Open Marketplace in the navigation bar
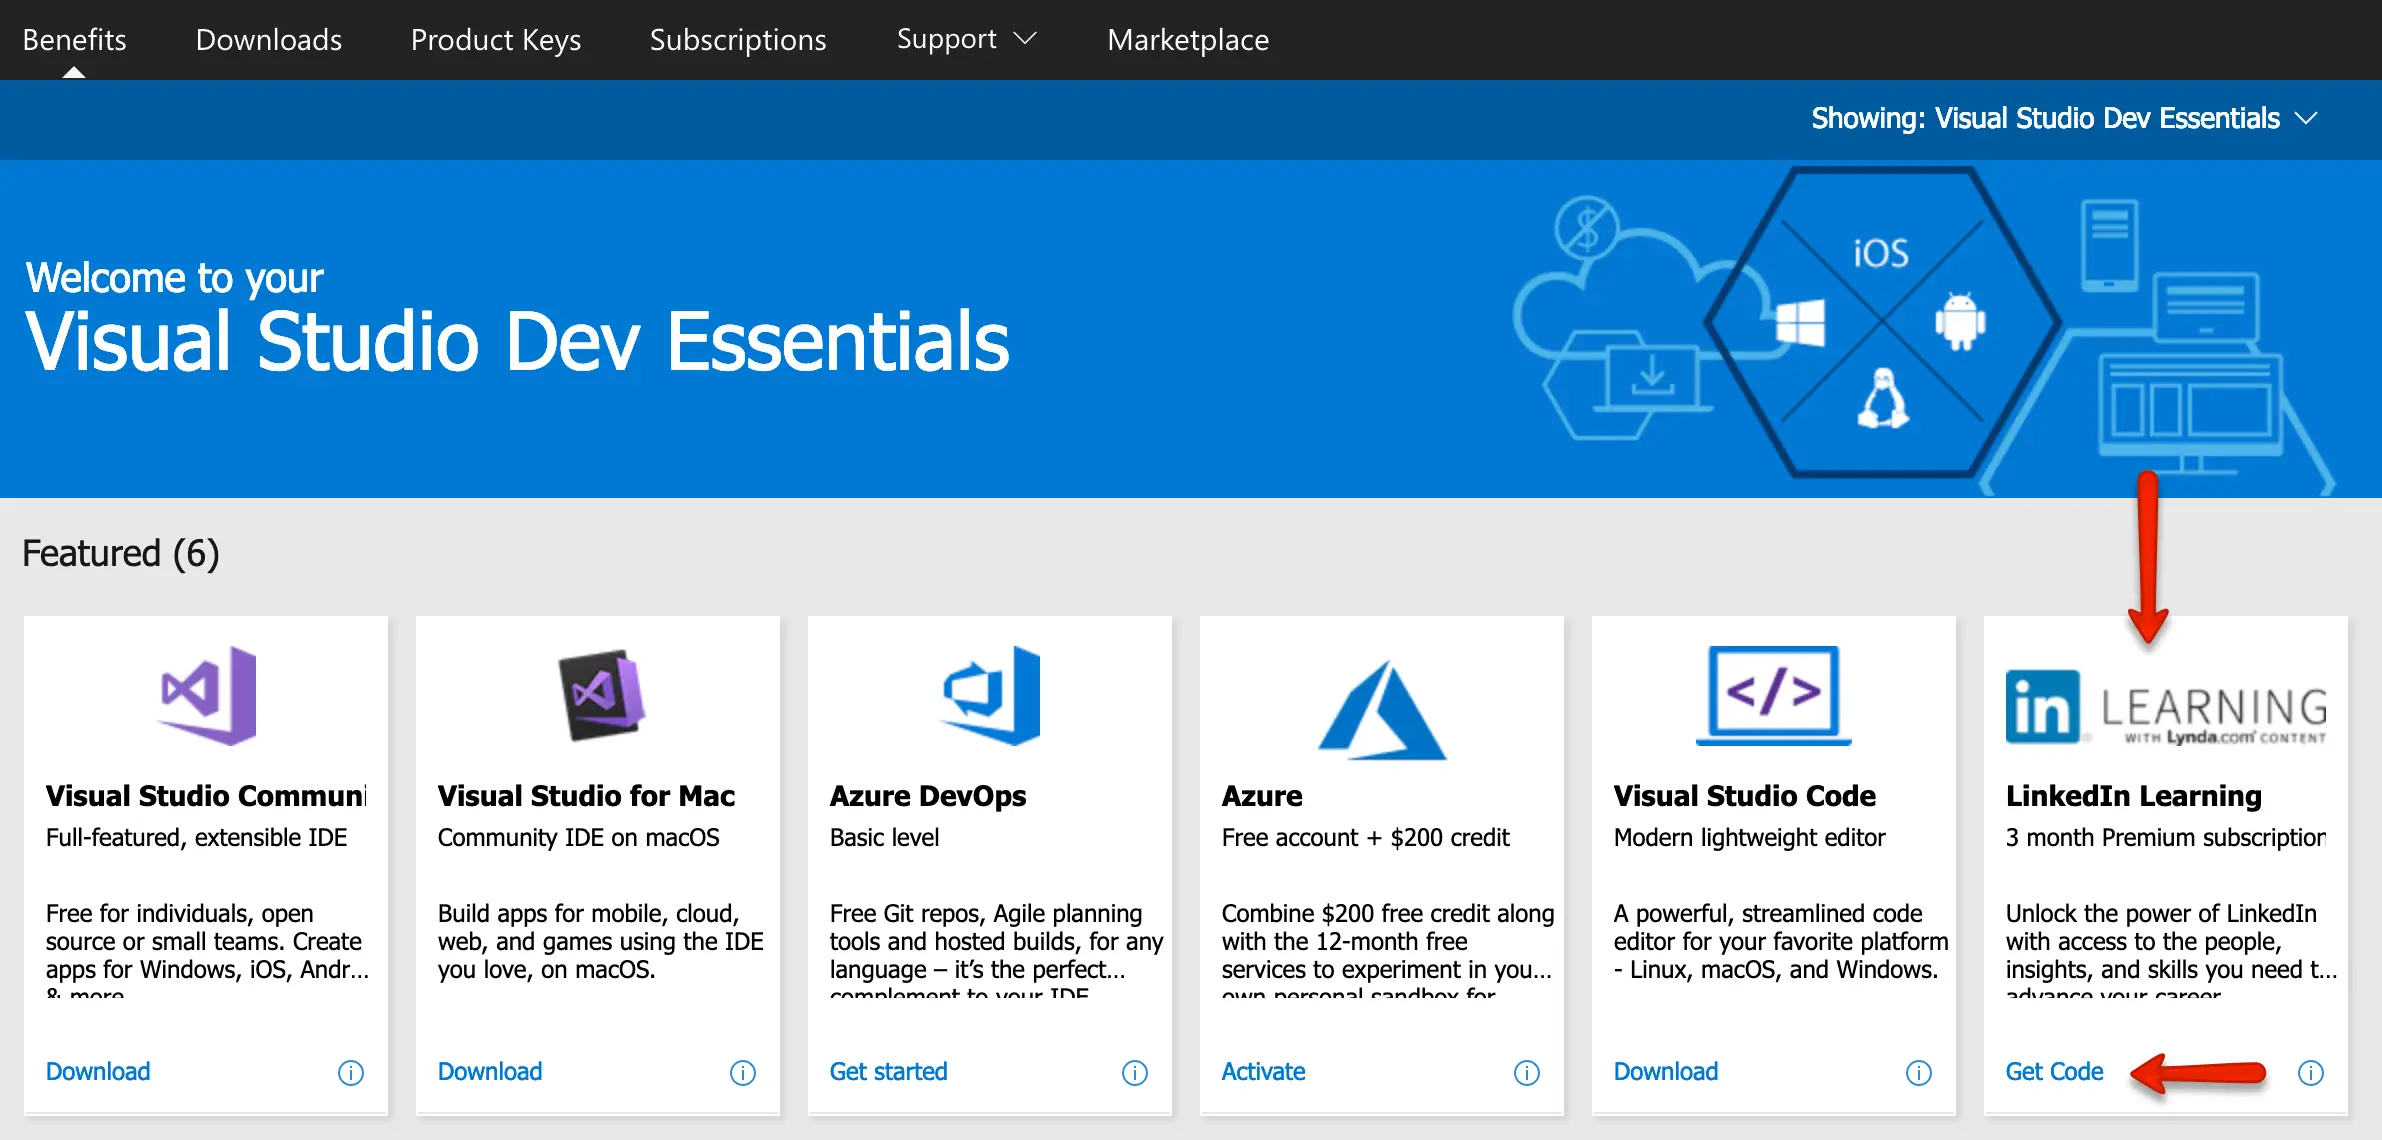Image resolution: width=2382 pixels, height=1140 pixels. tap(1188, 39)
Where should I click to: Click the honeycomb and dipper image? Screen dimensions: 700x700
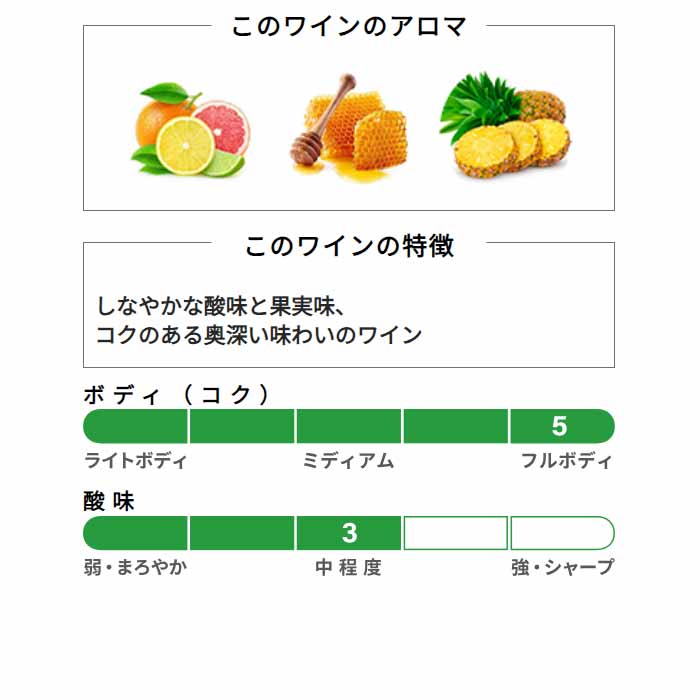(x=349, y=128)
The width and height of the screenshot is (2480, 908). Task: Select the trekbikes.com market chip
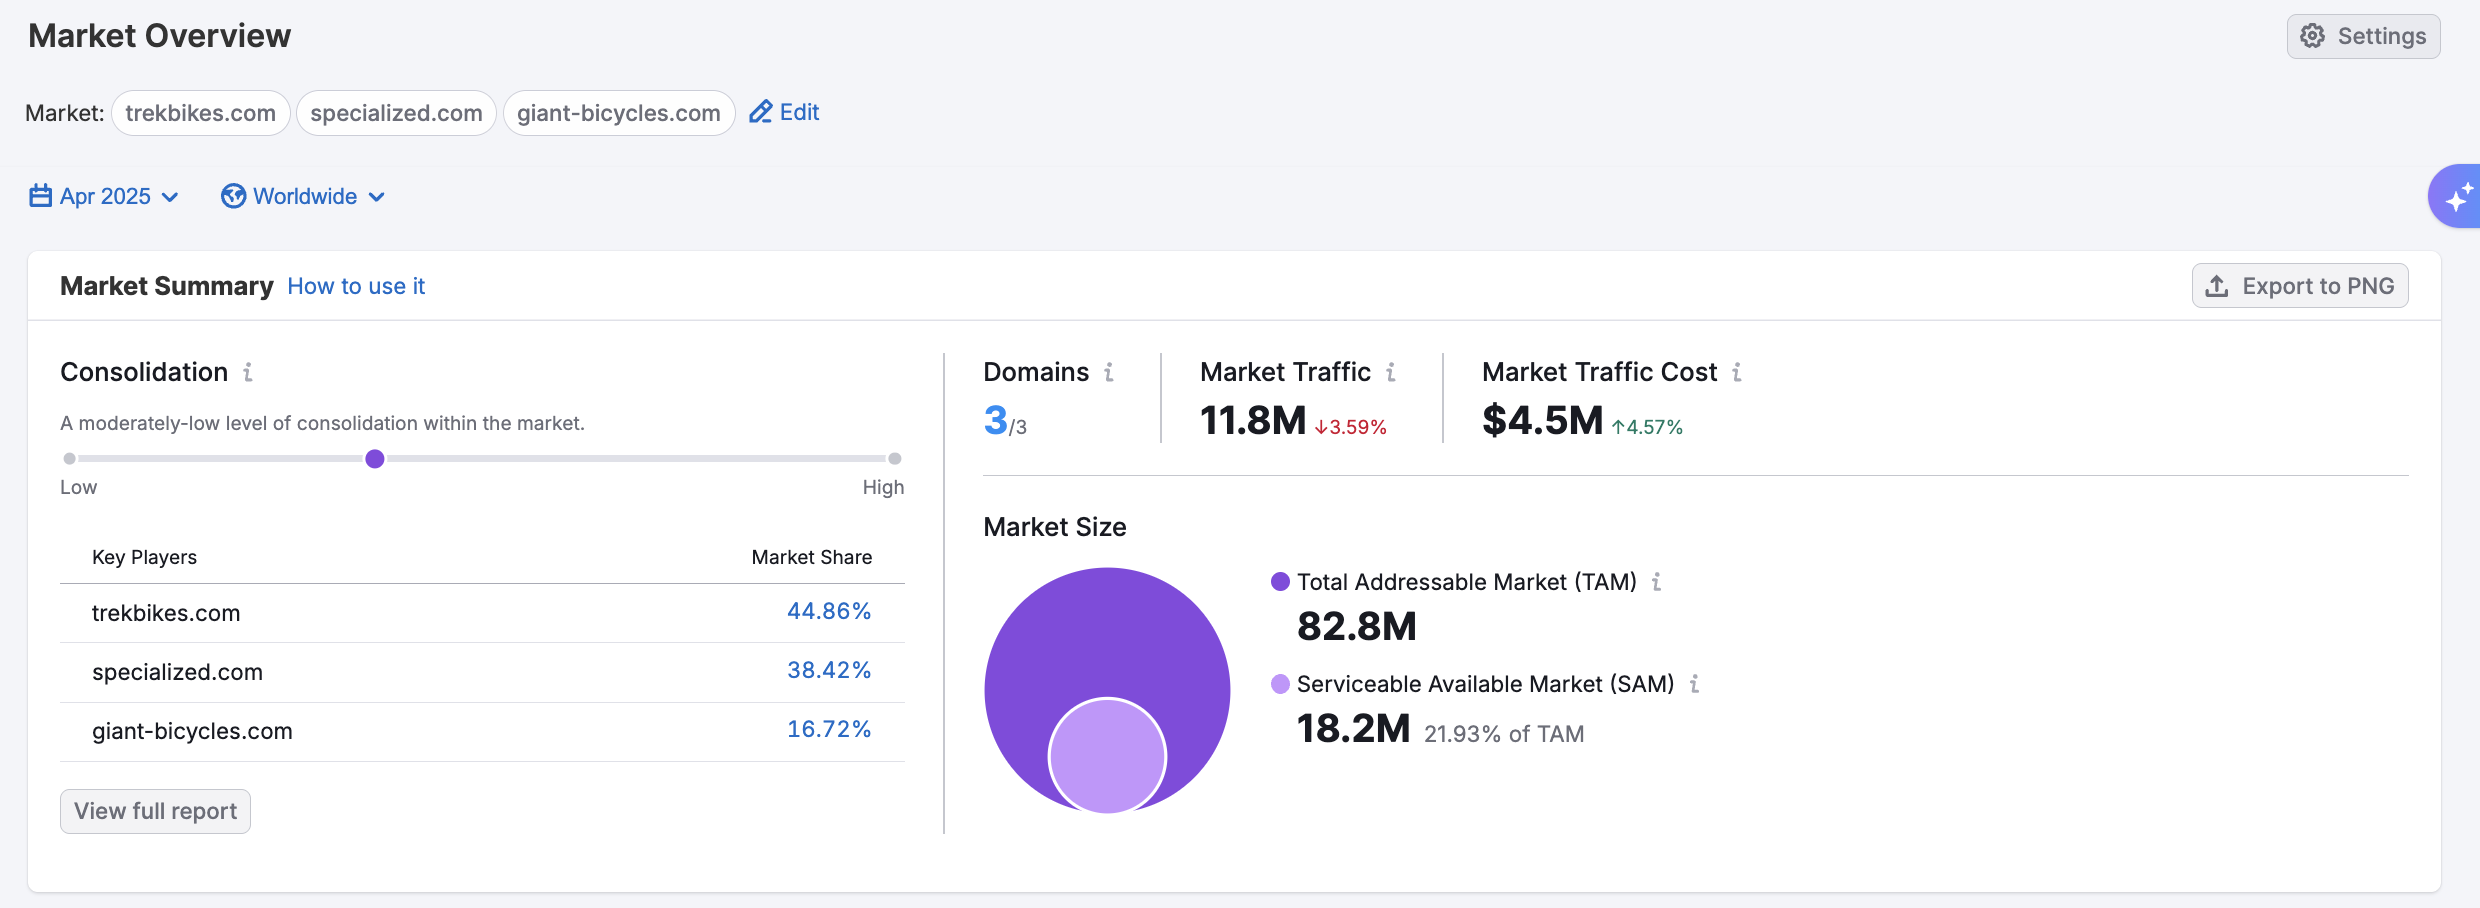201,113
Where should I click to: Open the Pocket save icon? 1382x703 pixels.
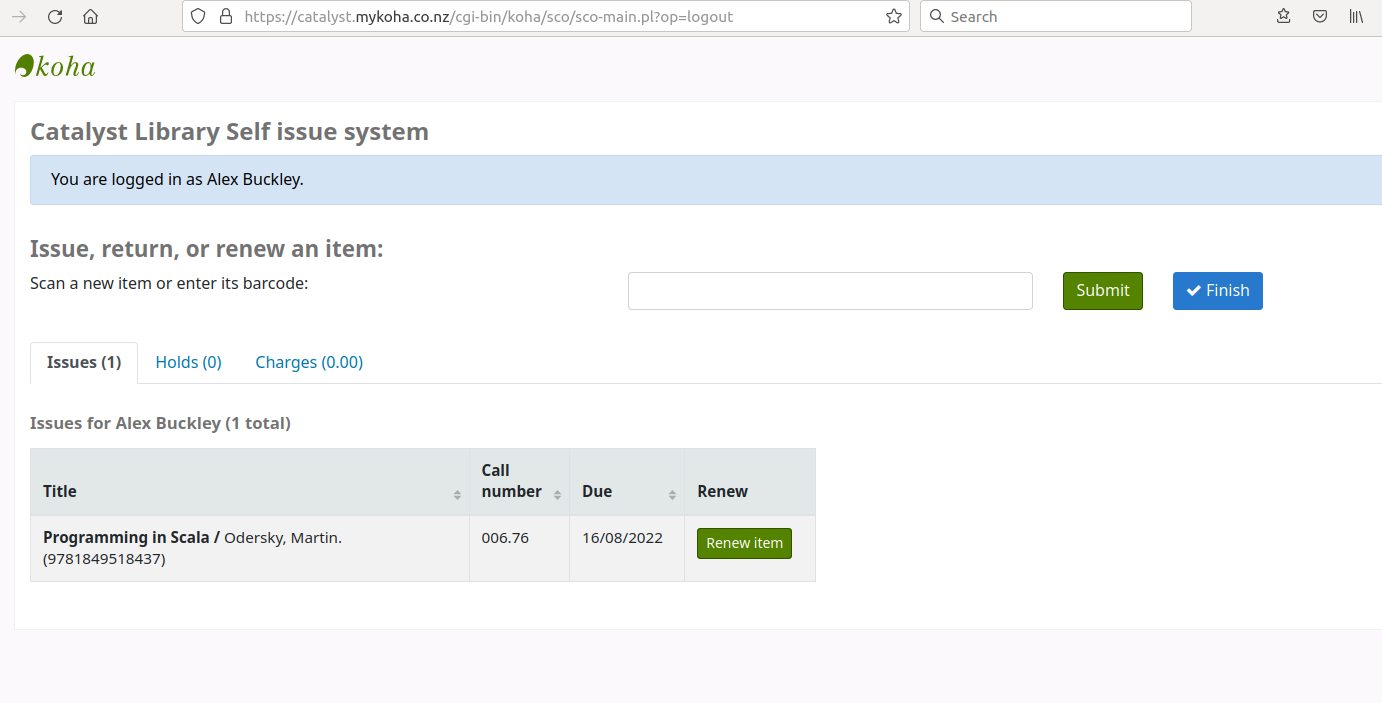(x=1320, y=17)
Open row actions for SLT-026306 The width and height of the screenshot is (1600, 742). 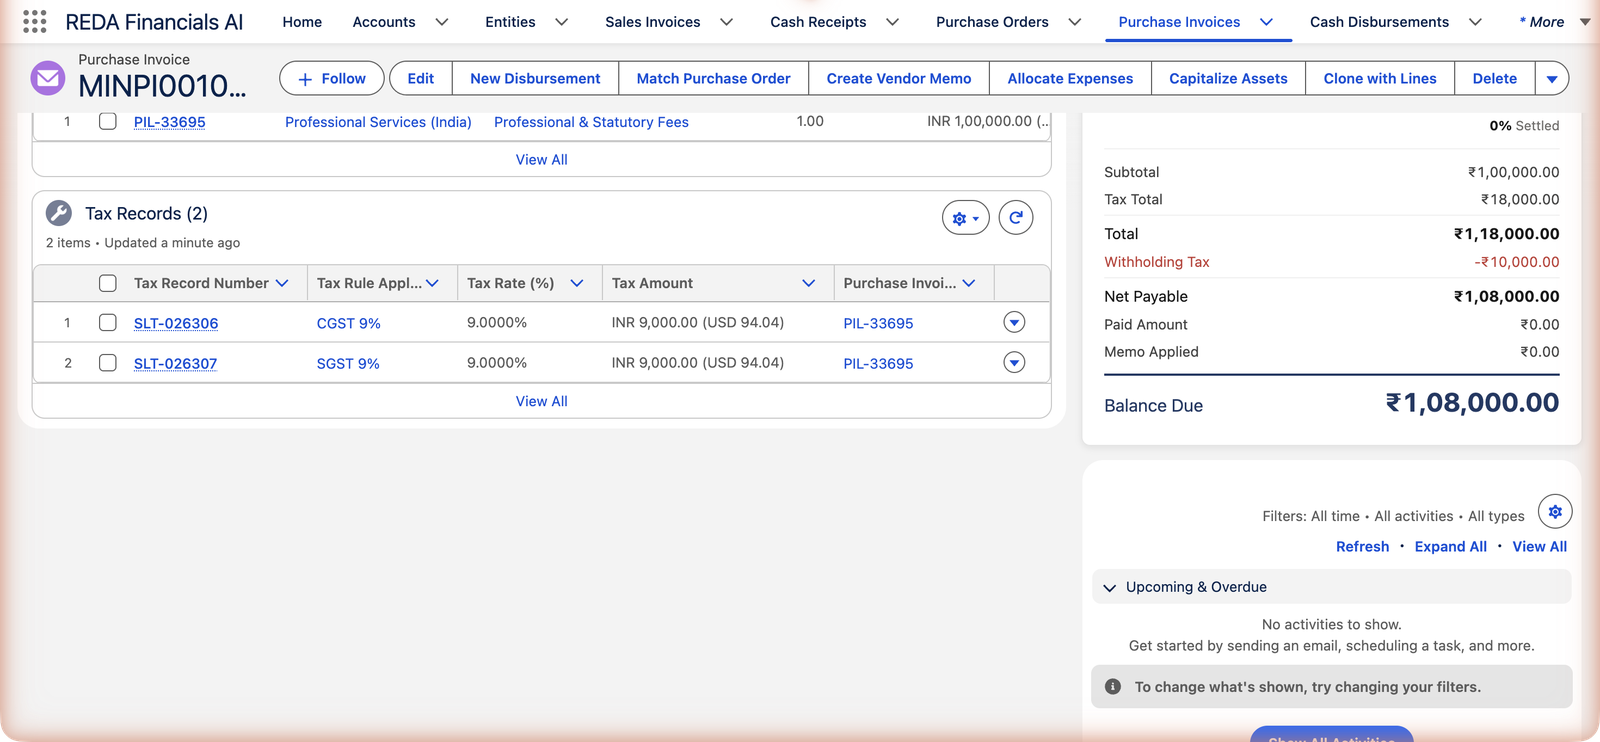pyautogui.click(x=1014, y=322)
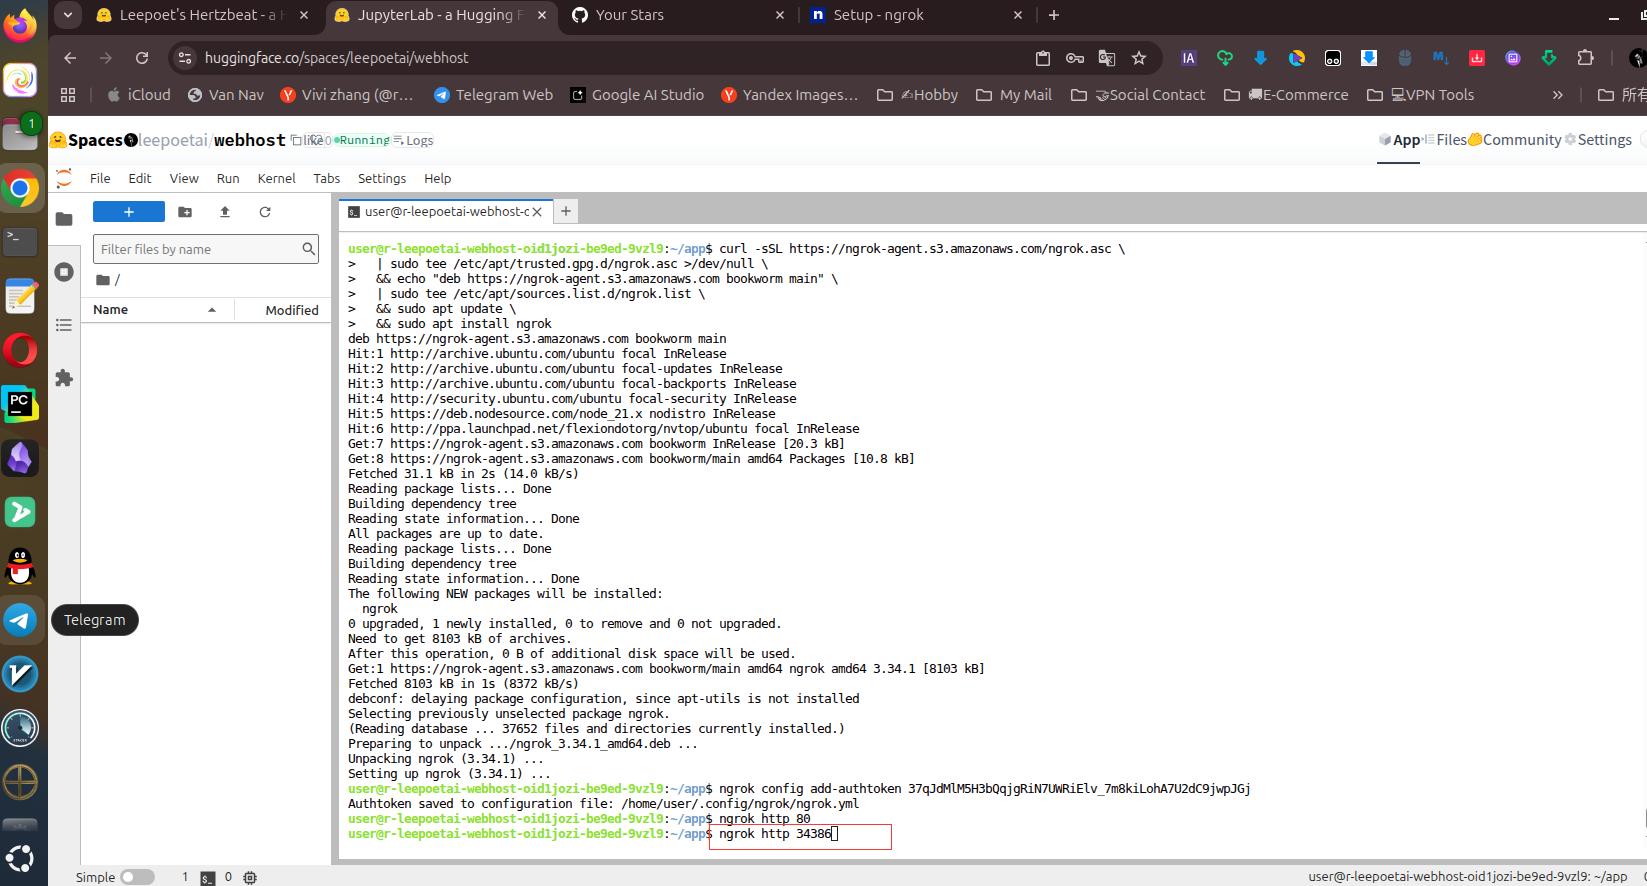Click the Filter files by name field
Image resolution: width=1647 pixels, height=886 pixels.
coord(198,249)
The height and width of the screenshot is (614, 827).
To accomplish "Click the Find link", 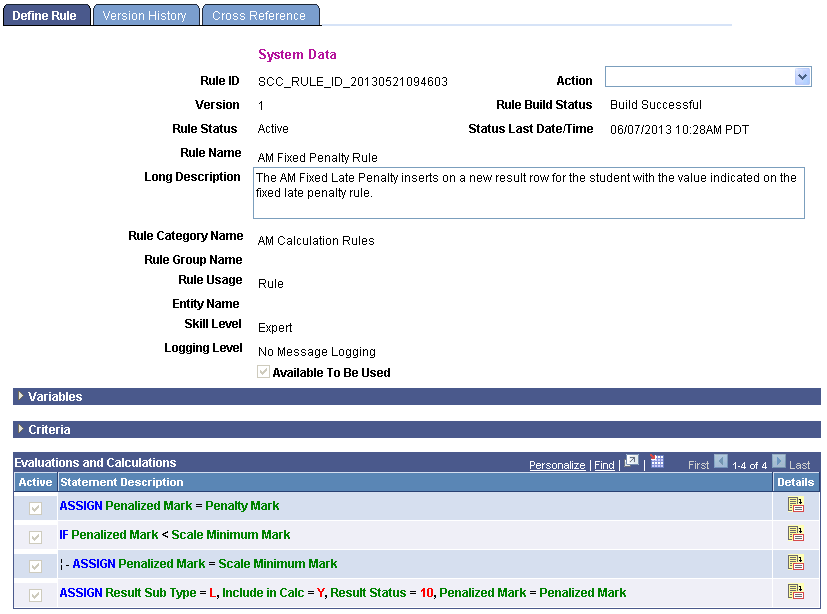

******************************

Skip the pictures and print exactly the lines from the one containing "The height and" through the end of the records above.

The height and width of the screenshot is (614, 827).
To accomplish "Click the Find link", 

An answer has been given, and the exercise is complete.